Quand je me rappelle un rêve, j'ai en tête une succession d'événements, mais ces événements sont tous étrangement reliés. Pas par le temps comme ils le seraient dans la vie de tous les jours, mais plutôt comme par une dimension mystérieuse. Comme s'ils étaient les multiples facettes d'un dé. Et le dé roule: impossible de dire vraiment où l'histoire commence, où elle se termine. Le dé roule, c'est tout.

J'écris. J'ai hâte de finir parce que je suis fatigué. Donc je rate mon geste: je suis déjà dans l'après, dans l'espérance du repos. Je ne suis pas tout entier dans ce que je fais. Je rate. C'est le corps, avec sa fatigue, qui empêche l'immersion totale dans l'écriture (mais c'est aussi lui qui la permet grâce aux doigts, au cerveau, etc., on peut donc se réjouir dans une certaine mesure de ce paradoxe). Dans le rêve, pas de corps, pas de temps... mais pas d'écriture non plus.

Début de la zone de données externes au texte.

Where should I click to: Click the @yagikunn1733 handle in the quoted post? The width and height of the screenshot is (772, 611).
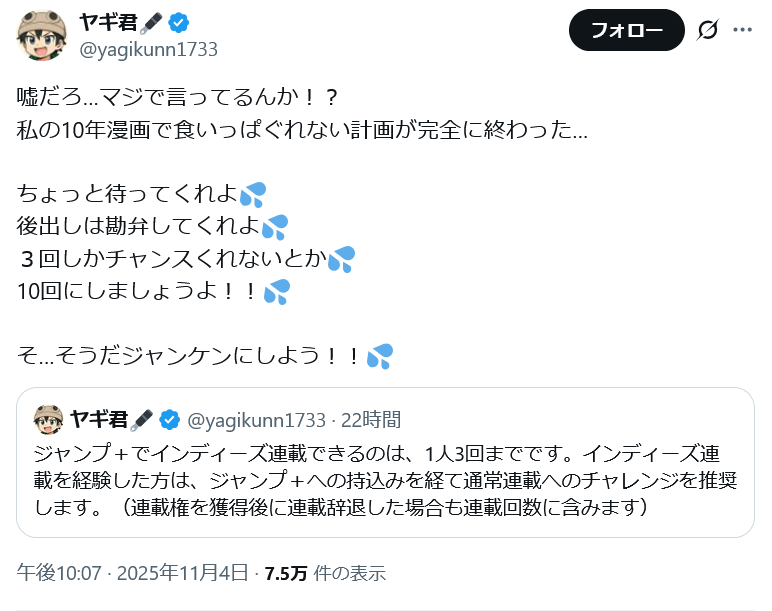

Écrire, ce serait donc comme de vouloir atteindre un état qui, s'il était possible de l'atteindre, rendrait l'écriture inutile. Étrange, non? Exercice d'équilibre entre hier et demain, entre le rêve et l'éveil, entre soi et tout. Mais il faut atteindre un équilibre qui n'est pas fait d'oppositions. Arnaud Desjardins disait dans un livre que nous sommes comme des bouteilles remplies d'eau flottant dans l'océan, et qu'il fallait parvenir à casser la bouteille pour dissoudre cette frontière que nous tissons entre nous et le monde. Je me demande seulement si, en cas de réussite, l'écriture ne serait pas réduite à des morceaux de verre tombant en spirale au fond de l'océan...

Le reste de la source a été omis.